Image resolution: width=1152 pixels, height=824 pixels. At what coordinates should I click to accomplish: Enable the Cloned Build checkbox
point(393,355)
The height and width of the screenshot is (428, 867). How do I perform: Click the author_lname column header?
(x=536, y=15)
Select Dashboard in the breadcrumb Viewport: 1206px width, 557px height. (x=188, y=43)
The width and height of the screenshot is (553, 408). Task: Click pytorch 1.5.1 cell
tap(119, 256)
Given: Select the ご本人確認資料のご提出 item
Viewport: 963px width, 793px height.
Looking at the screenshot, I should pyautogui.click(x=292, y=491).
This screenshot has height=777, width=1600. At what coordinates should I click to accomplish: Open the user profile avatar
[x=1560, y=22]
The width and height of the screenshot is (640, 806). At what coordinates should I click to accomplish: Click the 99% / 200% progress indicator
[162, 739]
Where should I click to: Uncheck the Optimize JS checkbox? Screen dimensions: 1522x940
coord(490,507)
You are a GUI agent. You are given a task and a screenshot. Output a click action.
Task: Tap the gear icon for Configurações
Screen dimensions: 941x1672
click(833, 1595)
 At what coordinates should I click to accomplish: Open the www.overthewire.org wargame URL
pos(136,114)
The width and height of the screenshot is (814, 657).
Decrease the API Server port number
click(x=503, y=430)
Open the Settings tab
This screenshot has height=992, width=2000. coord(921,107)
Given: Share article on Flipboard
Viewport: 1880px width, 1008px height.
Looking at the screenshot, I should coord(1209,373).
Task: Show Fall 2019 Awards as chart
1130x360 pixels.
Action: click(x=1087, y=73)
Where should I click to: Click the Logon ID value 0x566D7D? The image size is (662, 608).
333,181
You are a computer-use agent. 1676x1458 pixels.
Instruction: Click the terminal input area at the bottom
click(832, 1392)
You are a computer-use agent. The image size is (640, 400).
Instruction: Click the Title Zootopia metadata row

◆ Work to be completed
Transcribe word for word the lines from the one holding "You are a computer-use agent. The" to the last line of the listing above, inclusive.

◆ Output
You are a computer-use agent. The image size is (640, 400).
Instruction: Click the Title Zootopia metadata row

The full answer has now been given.